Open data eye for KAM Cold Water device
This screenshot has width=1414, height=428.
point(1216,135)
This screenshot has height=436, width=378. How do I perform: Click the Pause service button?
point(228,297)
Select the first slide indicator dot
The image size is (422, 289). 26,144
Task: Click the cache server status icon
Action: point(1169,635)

==

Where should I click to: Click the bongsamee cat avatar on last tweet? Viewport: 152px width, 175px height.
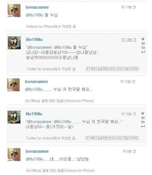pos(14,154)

==

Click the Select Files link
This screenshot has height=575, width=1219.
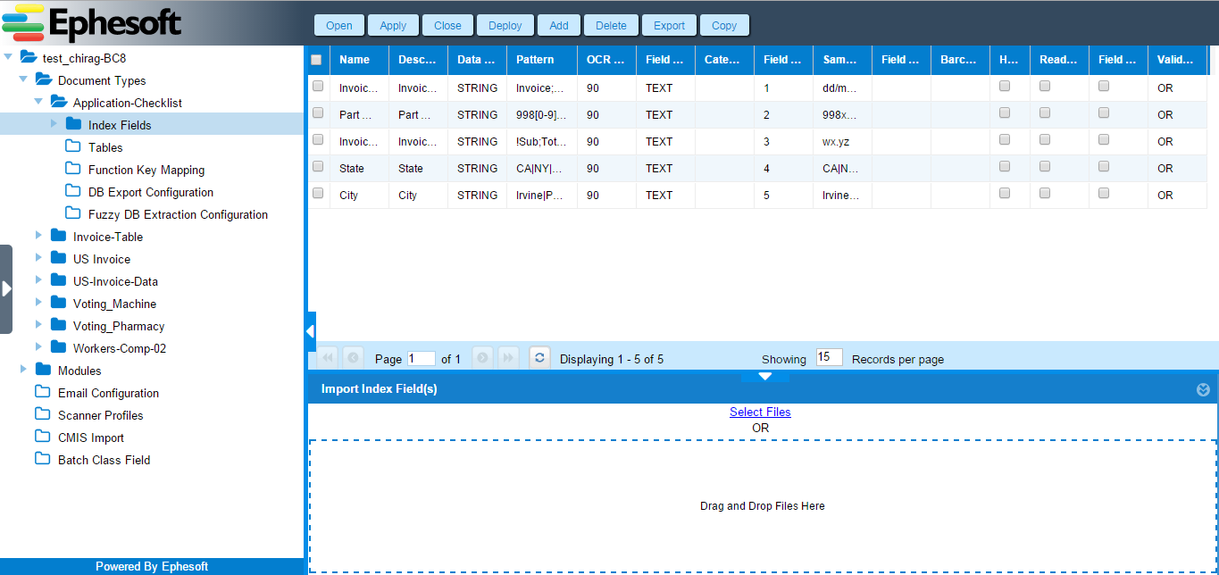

- [Task to carry out]:
Rewrite the rows from the line containing "Open data eye for KAM Cold Water device" through the line containing "Action: point(1169,635)", inclusive, as a JSON list of strings with one string per line and blank lines omitted.

- [Answer]:
[
  "Open data eye for KAM Cold Water device",
  "This screenshot has width=1414, height=428.",
  "point(1216,135)",
  "This screenshot has height=436, width=378. How do I perform: Click the Pause service button?",
  "point(228,297)",
  "Select the first slide indicator dot",
  "The image size is (422, 289). 26,144",
  "Task: Click the cache server status icon",
  "Action: point(1169,635)"
]